FXa and thrombin provide a partial barrier protective effect against vascular endothelial growth factor (VEGF)-induced hyper-permeability independently of endothelial cell protein C receptor (EPCR). (A) Wild-type mice were injected with a control vehicle (Con), FVIIa (120 μg kg⁻¹ body weight), FXa (120 μg kg⁻¹ body weight), non-bocking EPCR mAb, or blocking EPCR mAb, followed by FXa.
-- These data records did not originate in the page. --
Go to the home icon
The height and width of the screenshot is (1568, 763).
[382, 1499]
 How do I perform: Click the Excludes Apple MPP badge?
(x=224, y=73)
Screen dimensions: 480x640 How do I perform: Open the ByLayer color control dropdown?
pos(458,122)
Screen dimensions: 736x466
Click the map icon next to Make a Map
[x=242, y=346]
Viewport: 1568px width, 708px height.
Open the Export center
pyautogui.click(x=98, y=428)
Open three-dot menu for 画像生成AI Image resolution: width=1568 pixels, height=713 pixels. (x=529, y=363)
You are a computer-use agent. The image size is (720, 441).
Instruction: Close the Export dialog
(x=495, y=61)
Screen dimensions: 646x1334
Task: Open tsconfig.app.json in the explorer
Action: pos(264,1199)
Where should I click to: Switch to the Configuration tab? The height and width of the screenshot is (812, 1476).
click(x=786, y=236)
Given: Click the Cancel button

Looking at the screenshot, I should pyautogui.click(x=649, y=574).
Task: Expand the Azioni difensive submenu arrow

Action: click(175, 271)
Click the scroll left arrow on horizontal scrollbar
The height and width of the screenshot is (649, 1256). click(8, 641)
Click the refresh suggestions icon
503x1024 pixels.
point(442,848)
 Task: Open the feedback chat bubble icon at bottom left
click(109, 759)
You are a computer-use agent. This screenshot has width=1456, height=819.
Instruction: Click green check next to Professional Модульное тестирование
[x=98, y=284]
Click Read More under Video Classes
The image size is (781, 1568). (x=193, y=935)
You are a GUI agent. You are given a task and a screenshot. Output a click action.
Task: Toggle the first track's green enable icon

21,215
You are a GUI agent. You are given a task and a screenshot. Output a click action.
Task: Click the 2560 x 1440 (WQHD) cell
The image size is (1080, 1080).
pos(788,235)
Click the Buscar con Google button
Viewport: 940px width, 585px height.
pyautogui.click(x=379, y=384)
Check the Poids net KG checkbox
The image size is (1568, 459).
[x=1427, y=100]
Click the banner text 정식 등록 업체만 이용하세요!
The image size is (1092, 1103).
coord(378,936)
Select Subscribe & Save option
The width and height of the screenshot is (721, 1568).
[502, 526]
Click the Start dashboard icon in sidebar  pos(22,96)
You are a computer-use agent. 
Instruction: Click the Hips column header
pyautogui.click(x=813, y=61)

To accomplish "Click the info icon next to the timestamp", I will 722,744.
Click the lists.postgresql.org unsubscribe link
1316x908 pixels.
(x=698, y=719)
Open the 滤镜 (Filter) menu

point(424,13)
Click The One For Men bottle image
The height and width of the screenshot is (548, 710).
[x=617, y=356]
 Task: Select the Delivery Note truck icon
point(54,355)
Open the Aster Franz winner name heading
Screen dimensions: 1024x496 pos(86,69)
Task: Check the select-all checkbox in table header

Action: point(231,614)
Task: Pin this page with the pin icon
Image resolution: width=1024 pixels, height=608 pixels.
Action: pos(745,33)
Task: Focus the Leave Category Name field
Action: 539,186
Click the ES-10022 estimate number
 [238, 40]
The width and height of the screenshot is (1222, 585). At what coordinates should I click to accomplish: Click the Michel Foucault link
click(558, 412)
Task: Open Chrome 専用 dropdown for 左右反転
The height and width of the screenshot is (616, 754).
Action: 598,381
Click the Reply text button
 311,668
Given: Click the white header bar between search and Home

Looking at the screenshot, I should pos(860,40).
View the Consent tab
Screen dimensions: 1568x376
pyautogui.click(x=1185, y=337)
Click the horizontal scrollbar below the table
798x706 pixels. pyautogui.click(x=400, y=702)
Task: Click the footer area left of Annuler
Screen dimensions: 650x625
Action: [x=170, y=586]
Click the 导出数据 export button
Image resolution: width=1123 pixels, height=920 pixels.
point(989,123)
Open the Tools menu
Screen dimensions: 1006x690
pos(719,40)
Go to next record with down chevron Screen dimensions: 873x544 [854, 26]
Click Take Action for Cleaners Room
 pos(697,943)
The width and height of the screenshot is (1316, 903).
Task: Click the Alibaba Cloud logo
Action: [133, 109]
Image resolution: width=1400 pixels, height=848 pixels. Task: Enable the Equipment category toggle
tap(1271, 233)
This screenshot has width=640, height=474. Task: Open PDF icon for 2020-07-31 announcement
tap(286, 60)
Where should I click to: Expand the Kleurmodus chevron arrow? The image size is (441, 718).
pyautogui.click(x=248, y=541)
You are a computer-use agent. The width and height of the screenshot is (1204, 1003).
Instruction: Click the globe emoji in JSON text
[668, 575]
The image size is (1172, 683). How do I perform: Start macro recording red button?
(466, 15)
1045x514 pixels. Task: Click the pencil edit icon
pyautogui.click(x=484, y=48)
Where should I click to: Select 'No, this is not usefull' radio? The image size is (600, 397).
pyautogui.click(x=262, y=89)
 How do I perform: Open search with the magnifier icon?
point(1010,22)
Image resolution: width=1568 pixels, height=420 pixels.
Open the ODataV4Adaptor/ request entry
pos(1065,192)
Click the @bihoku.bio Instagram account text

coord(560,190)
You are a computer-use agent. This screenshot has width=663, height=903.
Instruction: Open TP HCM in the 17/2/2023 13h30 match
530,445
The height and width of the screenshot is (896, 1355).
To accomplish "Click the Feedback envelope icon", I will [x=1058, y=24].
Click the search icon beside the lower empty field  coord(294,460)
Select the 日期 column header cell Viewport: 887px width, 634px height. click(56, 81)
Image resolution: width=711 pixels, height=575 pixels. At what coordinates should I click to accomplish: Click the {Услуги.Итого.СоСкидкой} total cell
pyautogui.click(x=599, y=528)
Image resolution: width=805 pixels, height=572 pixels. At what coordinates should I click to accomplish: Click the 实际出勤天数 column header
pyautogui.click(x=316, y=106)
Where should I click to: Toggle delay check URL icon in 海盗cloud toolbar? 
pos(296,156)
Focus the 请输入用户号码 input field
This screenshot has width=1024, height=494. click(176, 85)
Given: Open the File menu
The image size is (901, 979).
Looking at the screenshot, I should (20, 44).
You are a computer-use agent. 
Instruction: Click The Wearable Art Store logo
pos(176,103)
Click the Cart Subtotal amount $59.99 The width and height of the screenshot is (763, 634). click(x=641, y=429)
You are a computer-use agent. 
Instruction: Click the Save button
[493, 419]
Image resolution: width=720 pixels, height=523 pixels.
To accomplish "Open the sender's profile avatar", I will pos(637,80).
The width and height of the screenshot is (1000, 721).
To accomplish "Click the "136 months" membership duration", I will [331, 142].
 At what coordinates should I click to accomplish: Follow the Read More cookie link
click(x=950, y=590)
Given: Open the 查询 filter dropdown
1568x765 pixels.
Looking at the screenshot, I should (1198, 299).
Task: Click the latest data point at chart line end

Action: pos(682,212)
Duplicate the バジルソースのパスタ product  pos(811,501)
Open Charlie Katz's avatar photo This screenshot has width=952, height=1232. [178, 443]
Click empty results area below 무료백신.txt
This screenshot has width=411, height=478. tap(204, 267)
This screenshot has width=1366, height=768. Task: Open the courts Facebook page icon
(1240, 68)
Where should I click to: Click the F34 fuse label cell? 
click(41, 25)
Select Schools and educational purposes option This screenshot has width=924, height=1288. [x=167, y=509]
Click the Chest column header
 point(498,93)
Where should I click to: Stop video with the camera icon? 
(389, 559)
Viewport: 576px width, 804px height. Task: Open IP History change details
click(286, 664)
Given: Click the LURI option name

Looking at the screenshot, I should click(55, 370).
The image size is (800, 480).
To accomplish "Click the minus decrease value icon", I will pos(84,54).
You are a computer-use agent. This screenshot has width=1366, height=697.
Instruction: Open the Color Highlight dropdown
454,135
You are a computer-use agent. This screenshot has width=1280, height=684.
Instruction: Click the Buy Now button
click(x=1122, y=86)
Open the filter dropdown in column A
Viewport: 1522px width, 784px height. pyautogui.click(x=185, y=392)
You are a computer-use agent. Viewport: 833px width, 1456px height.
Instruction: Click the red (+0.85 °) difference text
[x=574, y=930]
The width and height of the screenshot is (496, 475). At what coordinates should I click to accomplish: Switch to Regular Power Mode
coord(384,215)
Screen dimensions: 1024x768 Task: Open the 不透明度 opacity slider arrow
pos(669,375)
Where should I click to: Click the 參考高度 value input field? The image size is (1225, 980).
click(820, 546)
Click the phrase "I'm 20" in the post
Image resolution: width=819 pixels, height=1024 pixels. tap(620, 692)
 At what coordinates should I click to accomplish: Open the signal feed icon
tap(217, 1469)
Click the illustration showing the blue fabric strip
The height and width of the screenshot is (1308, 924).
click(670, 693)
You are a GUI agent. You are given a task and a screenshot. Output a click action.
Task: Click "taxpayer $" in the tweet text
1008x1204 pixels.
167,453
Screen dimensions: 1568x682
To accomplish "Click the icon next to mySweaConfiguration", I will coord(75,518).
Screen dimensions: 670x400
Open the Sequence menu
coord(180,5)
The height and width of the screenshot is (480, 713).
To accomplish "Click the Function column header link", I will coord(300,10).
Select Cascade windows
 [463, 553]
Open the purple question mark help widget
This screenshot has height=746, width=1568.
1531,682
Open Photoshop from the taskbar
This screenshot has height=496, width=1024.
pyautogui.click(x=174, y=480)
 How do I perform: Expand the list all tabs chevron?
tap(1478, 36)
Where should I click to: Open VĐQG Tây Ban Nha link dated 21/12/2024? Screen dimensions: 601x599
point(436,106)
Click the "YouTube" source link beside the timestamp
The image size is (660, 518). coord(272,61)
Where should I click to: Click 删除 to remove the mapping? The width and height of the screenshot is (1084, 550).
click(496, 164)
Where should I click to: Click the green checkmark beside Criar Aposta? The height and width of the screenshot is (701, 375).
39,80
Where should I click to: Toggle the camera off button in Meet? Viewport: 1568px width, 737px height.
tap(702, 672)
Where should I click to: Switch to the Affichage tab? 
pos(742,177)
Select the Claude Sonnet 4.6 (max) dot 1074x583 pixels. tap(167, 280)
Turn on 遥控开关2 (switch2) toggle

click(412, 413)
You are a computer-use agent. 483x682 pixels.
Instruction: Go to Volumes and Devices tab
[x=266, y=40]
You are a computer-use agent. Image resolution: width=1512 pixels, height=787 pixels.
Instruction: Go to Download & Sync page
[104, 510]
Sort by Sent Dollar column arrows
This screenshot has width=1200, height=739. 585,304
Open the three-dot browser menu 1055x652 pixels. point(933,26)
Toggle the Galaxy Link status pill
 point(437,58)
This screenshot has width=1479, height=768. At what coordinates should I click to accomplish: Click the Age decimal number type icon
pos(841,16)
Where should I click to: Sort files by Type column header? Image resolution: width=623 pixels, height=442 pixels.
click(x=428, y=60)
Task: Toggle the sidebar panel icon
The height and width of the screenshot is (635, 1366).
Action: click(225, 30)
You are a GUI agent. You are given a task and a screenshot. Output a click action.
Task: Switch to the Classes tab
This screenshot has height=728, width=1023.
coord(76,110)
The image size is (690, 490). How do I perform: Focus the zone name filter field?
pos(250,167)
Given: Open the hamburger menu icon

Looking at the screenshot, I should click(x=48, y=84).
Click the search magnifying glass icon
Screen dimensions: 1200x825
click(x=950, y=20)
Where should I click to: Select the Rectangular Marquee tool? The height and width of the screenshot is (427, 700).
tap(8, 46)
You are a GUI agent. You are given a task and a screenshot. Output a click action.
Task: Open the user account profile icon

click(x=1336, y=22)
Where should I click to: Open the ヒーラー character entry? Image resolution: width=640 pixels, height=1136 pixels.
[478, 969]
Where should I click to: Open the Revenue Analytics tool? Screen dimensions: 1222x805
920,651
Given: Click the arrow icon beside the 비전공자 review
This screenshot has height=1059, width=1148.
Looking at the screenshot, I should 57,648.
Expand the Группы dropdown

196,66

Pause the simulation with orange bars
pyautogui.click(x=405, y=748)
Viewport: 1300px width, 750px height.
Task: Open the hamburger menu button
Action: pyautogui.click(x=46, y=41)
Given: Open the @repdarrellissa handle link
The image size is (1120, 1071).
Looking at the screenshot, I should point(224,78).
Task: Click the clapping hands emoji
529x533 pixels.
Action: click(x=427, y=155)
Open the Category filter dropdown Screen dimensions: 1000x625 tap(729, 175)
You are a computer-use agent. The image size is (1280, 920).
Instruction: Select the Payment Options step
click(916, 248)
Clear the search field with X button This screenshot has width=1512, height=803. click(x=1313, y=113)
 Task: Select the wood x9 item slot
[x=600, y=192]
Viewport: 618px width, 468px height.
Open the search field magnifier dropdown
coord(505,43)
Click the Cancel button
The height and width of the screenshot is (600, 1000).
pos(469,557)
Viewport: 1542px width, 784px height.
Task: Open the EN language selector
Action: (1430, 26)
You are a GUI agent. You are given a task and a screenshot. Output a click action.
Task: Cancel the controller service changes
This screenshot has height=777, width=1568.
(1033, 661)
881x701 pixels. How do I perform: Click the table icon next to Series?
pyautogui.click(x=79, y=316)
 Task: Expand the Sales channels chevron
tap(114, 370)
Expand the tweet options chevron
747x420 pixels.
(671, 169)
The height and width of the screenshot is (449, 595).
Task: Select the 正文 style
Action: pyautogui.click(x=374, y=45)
The mAbs were administered intraperitoneally at 4 mg kg⁻¹ body weight 30 min before FXa (three mice per group for the EPCR mAb group; otherwise, six mice per group). (B) Wild-type mice were injected with a control vehicle (Con), FVIIa, thrombin (Thr) (1 U or 20 U kg⁻¹ body weight [0.25 or 5 μg kg⁻¹ body weight]), blocking EPCR mAb, or non-blocking EPCR mAb, followed by Thr (20 U kg⁻¹ body weight) (three mice per group for the EPCR mAb group; otherwise, six mice per group). (C) EPCR-deficient mice were injected with a control vehicle, FXa (120 μg kg⁻¹ body weight), or Thr (1 U or 20 U kg⁻¹ body weight [0.25 or 5 μg kg⁻¹ body weight]) (five mice per group). In all experimental groups, 30 min after FVIIa, FXa or Thr injection, VEGF or saline was injected intradermally, and vascular leakage into the surrounding skin tissue was measured as described in Materials and methods. *P < 0.05; **P < 0.01; ***P < 0.001. NS, no statistically significant difference.